Certains individus (des figures) sont associés dans la mémoire collective à un ensemble de valeurs : Gandhi la non-violence, Martin Luther-King la lutte pour les droits civiques, Che Guevara la révolution, Usaint Bolt le sprint, Omar Sharif le Bridge, Justine Bieber (You Tube) etc… La fin prochaine de Nelson Mandela va nous laisser quelque part orphelin.
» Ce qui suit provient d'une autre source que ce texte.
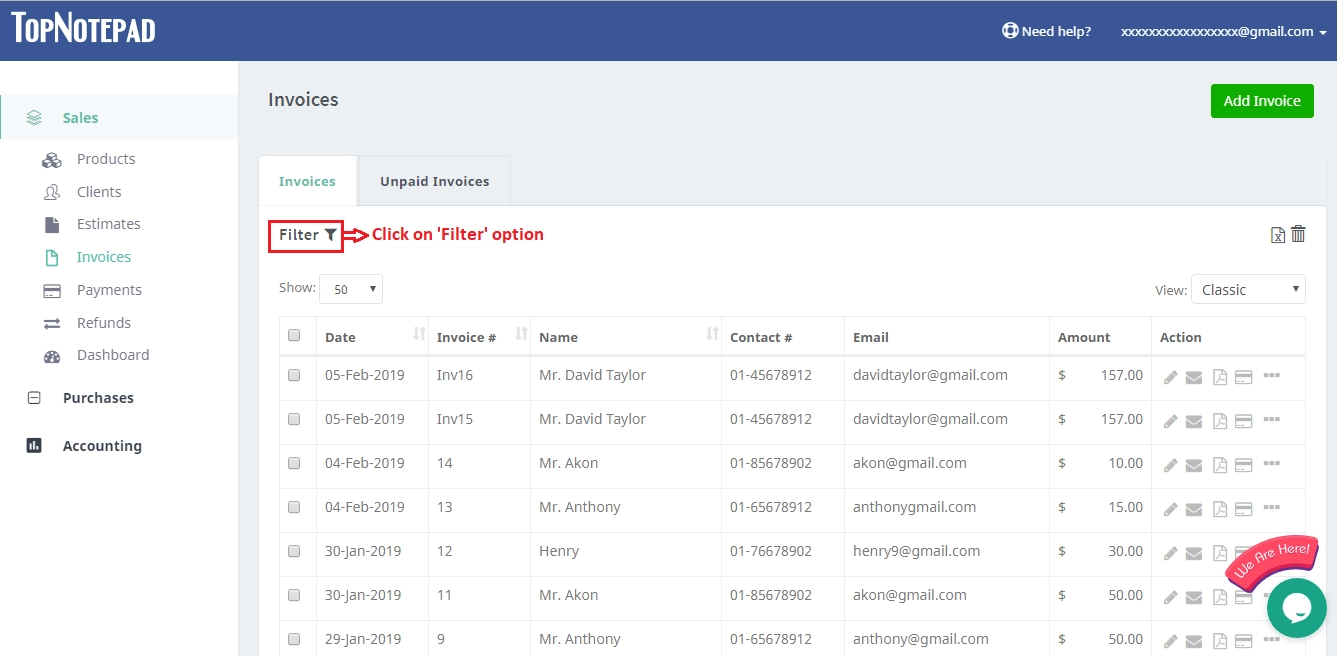Switch to the Unpaid Invoices tab
This screenshot has width=1340, height=660.
(434, 181)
Il n’y aura quasiment plus de personnages emblématiques, de grandes âmes, de leaders spirituels vivants actuellement.
La décennie 2000 a enregistré une conjonction désastre de chefs de gouvernement aux qualités plus que discutables (Sarkozy-Berlusconi-Bush, qui a été cheerleader !) qui nous ont légué la guerre en Irak, une crise économique et financière et qui souffrent pour certains de quelques ennuis judiciaires voire psychiatriques. L’arrivée d’Obama a suscité de grandes espérances, mais malgré son prix Nobel, qu’a-t-il vraiment fait pour la paix dans le monde ?
Aung San Suu Kyi, autre prix Nobel de la paix, est quelque peu silencieuse sur les persécutions de la minorité musulmane des Rohingya en Birmanie, exercées avec la complicité des moines bouddhistes. Le Dalaï Lama a condamné ces actes et reste sans un doute un des derniers personnages vivants à qui l’on prête de hautes vertus morales, malgré une influence limitée.
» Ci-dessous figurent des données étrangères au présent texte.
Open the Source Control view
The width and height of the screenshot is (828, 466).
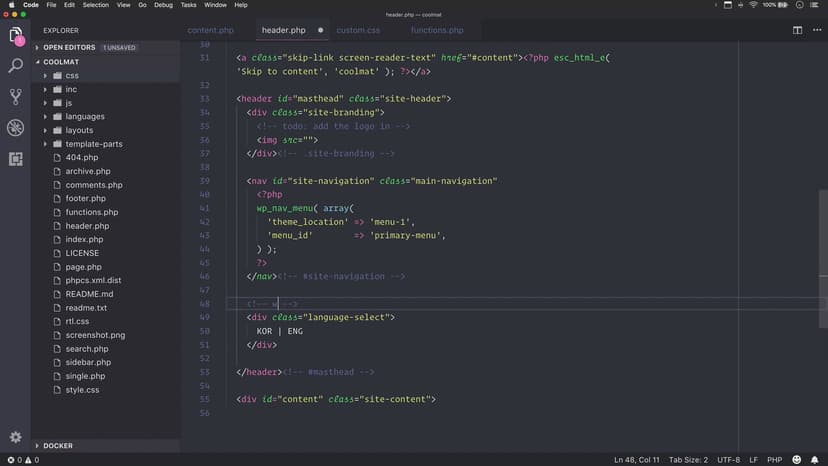(16, 97)
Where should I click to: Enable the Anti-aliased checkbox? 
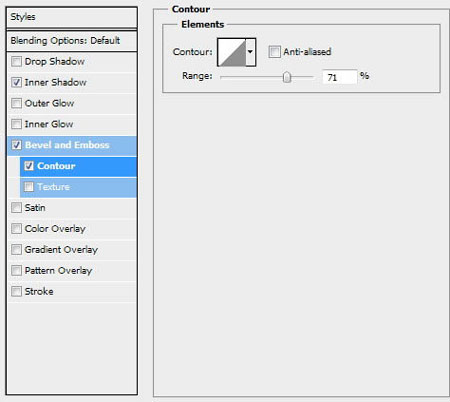274,52
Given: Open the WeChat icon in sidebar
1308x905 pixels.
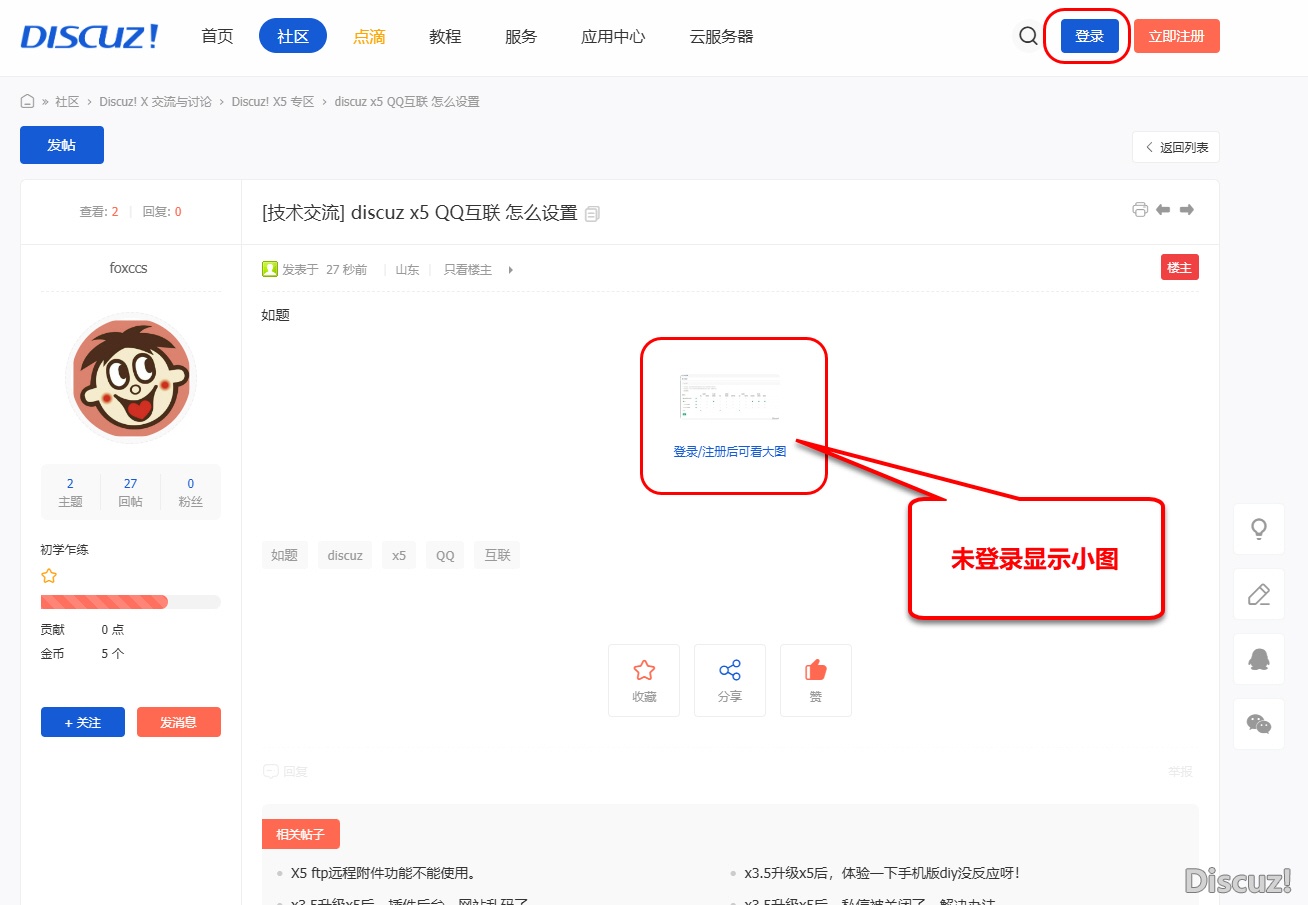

Pouvez-vous pensez spontanément à un leader moral, spirituel charismatique et indiscutable ? L’émergence d’une conscience collective mondiale par le biais d’Internet nous dispense t’elle du besoin de figures de prou, de chefs ? La mise au point d’Objectifs communs de développement (Objectifs du Millénaire et de l’EPT) constituent une sorte de commandements quasi bibliques :
- Tu offriras une éducation de qualité pour Tous
- Tu offriras un accès à l’eau potable et des toilettes à chacun
- Tu banniras le travail pénible des moins de 15 ans
- Tu offriras un Ipad à tous les élèves (pardon on s’égare)
Pourtant, à l’inverse des grandes religions monothéistes, rien n’indique quels châtiments subiront ceux qui ne respectent pas ces commandements ou qui ne font rien ou pas grand-chose pour atteindre les objectifs de développement. Bien au contraire, plus les résultats et indicateurs sont faibles, plus un pays a de chance de bénéficier de financements internationaux et malgré des mécanismes plus qu’hypothétiques de gestion par les résultats et d’indicateurs déclencheurs de crédits, les décisions d’attribution de fonds restent politiques et peu liées à la bonne gouvernance.
Ainsi, bien que l’on se soit dotés d’instruments normatifs, de règles et d’engagements collectifs, encore perfectibles mais qui ont pu faire avancer les choses dans le domaine de l’éducation, il n’y pas actuellement de leader incontesté, de personnage qui incarne cette « religion ».
Dans le domaine de la santé, qu’on le veuille ou non, le leader actuel c’est Bill Gates. Il investit plus d’argent dans ce domaine que l’OMS, il voyage, se renseigne, étudie, écrit et mobilise des fonds de ses collègues milliardaires. Bien que pour certains les actions Fondation Bill et Melinda Gates ou les références de Bill Gates fassent polémique, il est actuellement le meilleur chantre de la santé disponible en stock.
Qu’en est-il dans le domaine de l’éducation ? Beaucoup de personnalités ont produit ou reproduit des maximes sur l’éducation que l’on voit fleurir sur les murs Facebook des ONGS. Tout cela est bien gentil, pavé de bonnes intentions mais relève plutôt d’un comportement de cheerleader que de leader, désolé. Il est certain que l’accès à l’éducation, du moins dans sa version laïque, soulèvent des oppositions très fortes comme au Pakistan ou dans le Nord du Nigéria, que les mots seuls ne pourront pas vaincre. Les discours de Victor Hugo sur l’école laïque sont là pour nous rappeler que ces débats ont agité la France à la fin du 19ème siècle, sans bien sûr prendre la même tournure radicale. Si l’histoire a davantage retenu Jules Ferry, on notera cette citation de Victor Hugo : « La liberté commence là où l’ignorance finit »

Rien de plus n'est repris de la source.